Looking back on Saturday morning, this last week was a good week. The Tuesday grad meeting was a success, Wednesday and Thursday’s basketball games resulted in wins, and this weekend’s basketball tournament was injury-free. One of the grade twelves got her official acceptance to the university and one of my grade elevens just received an invitation to try out for the provincial boxing team. Meeting with an education consultant on Thursday, our kids got a glowing compliment about their behaviour at the recent career spotlight last month. Those events are all blessings.
But it would be easy to ignore those blessings when you see some of the ugliness that others are facing. One of our kids just lost a cousin to suicide, another is battling mental health issues, and a third is having struggles within her family dynamics. Those times are heart-breaking as you cannot carry the kids’ burdens. But it is a time to be empathetic, giving grace with alternate assignments, second (and third…fourth… and fifth) opportunities, or just quietly listening to their stories. And it is in these times, I can see my many blessings I have been given in my life.
And as I watch the news, I can see even more blessings I have. As the week comes to a close, one hundred Syrian refugees have just arrived at the Regina airport. These refugees remind me of some other immigrants I have known.
A childhood neighbour- an Iranian refugee family who arrived in Canada in the late 1980’s. Their family was different from the majority of Weyburn’s citizens: ethnically and religiously. Looking back, I can’t imagine the culture shock they must have experienced fleeing from a war-torn city in the Middle East to a snowy town on the prairies. But from my child’s perspective, they were not really different from the rest of the neighbourhood, except for the hijab worn by the mother.
A Friendspeak partner, again from Iran, became a dear friend. She came to curling bonspiels and Agribition; I was invited to her home to share halal meals. While she would ask me many questions about Canadian culture, I could ask her many questions about her faith. This time from an adult’s perspective, I could see her dreams and goals were so similar to my own.

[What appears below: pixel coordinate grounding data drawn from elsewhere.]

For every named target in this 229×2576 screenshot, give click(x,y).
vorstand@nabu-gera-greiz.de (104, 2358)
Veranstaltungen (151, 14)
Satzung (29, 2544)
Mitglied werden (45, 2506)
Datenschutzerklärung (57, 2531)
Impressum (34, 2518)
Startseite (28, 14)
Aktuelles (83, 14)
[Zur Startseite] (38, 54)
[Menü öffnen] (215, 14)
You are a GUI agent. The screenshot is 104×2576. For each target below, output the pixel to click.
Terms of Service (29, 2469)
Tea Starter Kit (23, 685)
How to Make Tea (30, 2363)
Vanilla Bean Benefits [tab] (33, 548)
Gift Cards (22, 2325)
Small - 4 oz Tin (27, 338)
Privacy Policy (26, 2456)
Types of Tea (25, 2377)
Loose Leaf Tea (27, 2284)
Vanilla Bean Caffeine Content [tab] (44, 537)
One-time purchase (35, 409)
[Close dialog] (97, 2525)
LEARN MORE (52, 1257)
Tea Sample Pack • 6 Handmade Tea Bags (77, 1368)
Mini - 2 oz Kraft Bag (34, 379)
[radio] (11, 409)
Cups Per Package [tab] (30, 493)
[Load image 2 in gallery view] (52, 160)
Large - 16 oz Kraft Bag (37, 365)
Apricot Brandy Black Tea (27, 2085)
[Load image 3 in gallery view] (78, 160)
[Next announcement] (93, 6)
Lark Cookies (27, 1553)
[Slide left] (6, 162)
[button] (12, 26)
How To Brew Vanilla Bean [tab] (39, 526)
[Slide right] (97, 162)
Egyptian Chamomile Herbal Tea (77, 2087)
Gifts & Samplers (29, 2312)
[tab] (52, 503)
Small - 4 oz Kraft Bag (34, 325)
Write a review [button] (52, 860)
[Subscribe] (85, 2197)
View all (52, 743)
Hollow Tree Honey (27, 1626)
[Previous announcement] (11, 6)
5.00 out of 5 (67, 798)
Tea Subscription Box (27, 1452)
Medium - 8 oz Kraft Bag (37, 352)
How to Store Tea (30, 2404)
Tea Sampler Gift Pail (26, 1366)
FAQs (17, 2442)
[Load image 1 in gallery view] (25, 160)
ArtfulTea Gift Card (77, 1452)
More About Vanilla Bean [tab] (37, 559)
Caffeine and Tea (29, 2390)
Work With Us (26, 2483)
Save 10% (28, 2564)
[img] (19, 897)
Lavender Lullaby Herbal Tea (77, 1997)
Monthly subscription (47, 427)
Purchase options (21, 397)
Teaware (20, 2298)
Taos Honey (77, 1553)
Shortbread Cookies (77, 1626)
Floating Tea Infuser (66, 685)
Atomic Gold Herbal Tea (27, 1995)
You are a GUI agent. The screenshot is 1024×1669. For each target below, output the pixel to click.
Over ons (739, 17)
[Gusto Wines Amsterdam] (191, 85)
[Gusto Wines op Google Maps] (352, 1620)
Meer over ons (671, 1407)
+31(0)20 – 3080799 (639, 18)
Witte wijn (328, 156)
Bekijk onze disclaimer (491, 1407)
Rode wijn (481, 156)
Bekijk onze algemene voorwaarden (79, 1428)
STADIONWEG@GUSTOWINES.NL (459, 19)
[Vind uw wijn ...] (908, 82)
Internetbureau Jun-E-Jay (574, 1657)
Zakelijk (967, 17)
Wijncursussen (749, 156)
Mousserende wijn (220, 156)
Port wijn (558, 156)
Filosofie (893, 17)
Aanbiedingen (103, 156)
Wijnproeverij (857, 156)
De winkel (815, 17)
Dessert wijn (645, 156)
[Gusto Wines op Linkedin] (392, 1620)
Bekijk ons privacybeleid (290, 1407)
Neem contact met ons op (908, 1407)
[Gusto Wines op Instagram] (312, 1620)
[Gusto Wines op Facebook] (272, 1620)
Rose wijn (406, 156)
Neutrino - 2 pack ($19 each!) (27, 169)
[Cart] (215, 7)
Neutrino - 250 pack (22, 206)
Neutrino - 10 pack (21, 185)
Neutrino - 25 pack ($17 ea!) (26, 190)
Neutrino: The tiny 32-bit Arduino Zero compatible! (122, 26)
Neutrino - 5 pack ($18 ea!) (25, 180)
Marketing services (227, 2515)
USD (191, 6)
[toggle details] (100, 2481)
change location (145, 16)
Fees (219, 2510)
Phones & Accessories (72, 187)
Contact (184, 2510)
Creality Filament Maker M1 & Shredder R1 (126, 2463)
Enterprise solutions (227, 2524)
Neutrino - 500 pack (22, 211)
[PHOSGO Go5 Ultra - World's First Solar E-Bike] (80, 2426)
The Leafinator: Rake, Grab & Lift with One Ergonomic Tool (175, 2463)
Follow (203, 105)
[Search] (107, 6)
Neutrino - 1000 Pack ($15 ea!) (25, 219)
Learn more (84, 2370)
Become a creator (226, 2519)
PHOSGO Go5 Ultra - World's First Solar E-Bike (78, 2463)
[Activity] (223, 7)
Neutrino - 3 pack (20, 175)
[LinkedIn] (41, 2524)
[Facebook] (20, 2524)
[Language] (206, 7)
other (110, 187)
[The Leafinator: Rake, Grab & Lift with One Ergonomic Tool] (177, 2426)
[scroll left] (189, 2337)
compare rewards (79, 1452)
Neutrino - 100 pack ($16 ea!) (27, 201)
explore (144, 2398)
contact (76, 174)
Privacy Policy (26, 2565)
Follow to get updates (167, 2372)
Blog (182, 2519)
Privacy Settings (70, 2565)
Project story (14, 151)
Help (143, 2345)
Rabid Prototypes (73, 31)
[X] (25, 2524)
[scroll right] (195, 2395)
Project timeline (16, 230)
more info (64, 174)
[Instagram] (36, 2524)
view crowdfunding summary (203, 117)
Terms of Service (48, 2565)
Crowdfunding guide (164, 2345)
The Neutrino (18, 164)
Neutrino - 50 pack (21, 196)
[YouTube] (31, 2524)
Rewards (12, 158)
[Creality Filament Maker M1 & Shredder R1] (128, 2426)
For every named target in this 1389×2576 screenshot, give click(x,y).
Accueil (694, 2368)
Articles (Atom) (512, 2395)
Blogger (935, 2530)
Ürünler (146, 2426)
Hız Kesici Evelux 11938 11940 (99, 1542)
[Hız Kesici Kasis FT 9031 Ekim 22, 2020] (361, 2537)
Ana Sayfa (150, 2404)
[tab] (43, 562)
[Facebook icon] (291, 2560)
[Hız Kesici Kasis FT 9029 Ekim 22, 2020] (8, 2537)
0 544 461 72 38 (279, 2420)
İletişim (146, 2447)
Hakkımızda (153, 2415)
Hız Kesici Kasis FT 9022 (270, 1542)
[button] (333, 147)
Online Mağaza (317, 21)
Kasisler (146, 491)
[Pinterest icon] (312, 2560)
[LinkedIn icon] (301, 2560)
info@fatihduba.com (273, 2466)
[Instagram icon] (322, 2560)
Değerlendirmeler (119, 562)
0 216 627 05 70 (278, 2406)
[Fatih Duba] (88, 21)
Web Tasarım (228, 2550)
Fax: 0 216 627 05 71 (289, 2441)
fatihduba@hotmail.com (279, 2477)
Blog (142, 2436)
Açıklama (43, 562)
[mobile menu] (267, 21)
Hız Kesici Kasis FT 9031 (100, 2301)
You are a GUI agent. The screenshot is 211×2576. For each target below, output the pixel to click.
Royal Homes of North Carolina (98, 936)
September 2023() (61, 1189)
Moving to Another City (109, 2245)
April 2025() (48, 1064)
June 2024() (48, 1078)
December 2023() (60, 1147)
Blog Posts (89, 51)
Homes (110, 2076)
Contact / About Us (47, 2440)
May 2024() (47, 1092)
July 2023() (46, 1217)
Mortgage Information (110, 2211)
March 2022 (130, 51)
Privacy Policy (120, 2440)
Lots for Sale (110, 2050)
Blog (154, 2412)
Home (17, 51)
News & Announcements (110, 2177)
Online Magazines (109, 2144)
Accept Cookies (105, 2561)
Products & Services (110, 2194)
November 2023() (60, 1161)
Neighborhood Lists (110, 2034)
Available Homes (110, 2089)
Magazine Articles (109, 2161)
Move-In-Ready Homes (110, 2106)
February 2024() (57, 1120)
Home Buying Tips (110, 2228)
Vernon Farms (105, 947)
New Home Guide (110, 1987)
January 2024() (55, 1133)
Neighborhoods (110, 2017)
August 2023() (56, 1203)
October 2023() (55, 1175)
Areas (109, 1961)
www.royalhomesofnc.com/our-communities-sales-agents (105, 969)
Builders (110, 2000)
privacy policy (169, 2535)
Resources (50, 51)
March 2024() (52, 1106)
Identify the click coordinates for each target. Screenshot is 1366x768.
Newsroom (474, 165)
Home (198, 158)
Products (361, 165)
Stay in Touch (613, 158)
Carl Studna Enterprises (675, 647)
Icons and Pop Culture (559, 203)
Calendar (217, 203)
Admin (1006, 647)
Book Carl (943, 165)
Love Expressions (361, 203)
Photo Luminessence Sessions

A former Sierra Leon student sharing his testimony: his story of experiencing a parent murdered, of living alone in a refugee camp, and of being reunited years later with the rest of his family. As he shared his story, it was the quietest chapel ever; we, as an audience, could not comprehend the nightmare he lived. There were so many doors of opportunity that were opened for him, that would not have been presented without the kindness of strangers. Because of many good Samaritans, he will be graduating from university this spring.
Finally, a current student shared her “show and tell” presentation in class this semester. The objective of the presentation is for each grade eleven student to share an object from their childhood and explain its importance. She brought the certificate her family received when they became Canadian citizens. She reminded us the many privileges we have here, especially freedom. It’s a blessing that I can take for granted.
These four individuals are all important chapters in my story: they have all enriched and blessed my life. Perhaps one of these Syrian refugees will be another chapter and another blessing.